__Source passage__:
In the 17th century, Britain fought a civil war over the principle that no one – not even the King – should be above the law. This conflict resulted in the destruction of the concept of divine right in Britain and the gradual emergence of the system of constitutional monarchy and parliamentary democracy that has formed the basis of so many constitutions ever since (yes, even some of those without monarchs involved).
But at its heart, the English Civil War laid down the concept of the rule of law. This was such a good principle that pretty much the entire world runs on it now, in one form or another.
This idea that no one should be above the law was the first principle of the emancipation of the people. Without this fundamental concept, the subsequent developments in Western ideas of liberty and democracy (primarily via the French and American Revolutions, both partially inspired by aspects of England’s Civil War rhetoric) could never have progressed – for without the rule of law, we are nothing. We survive merely upon the whim of others. All we have and all we are can be taken away in an instant, and there is nothing we can do about it.

__Given material__:
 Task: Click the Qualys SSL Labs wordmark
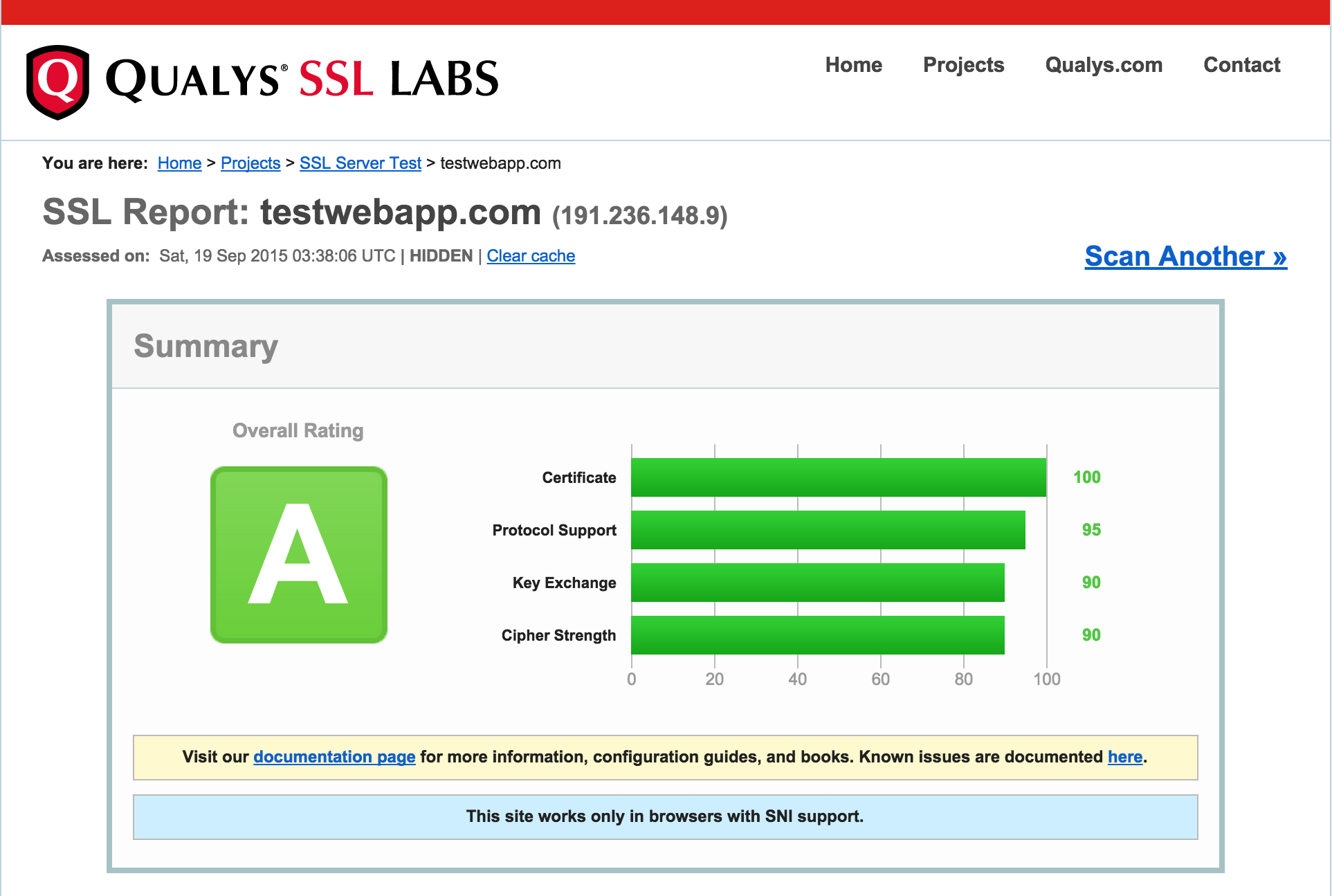(x=302, y=79)
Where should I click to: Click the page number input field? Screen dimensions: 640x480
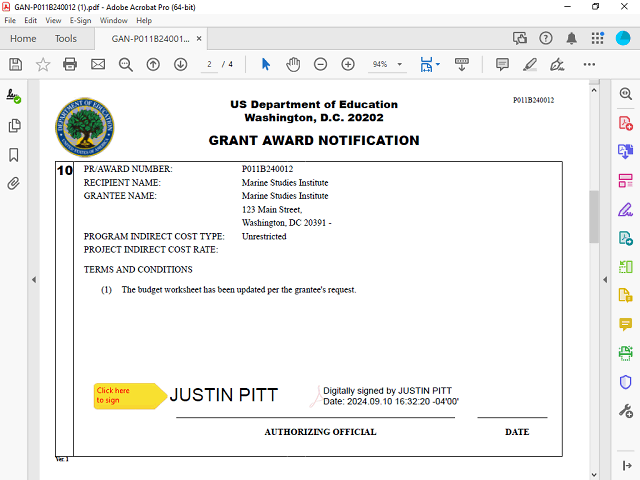pyautogui.click(x=210, y=64)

__Challenge__:
Answer these questions from the passage on the English Civil War:
1. In which century did Britain fight the civil war it describes?
2. What concept does it say the English Civil War laid down at its heart?
3. Which two revolutions does it name as partially inspired by aspects of England's Civil War rhetoric?

__Task solution__:
1. The 17th century.
2. The rule of law.
3. The French and American Revolutions.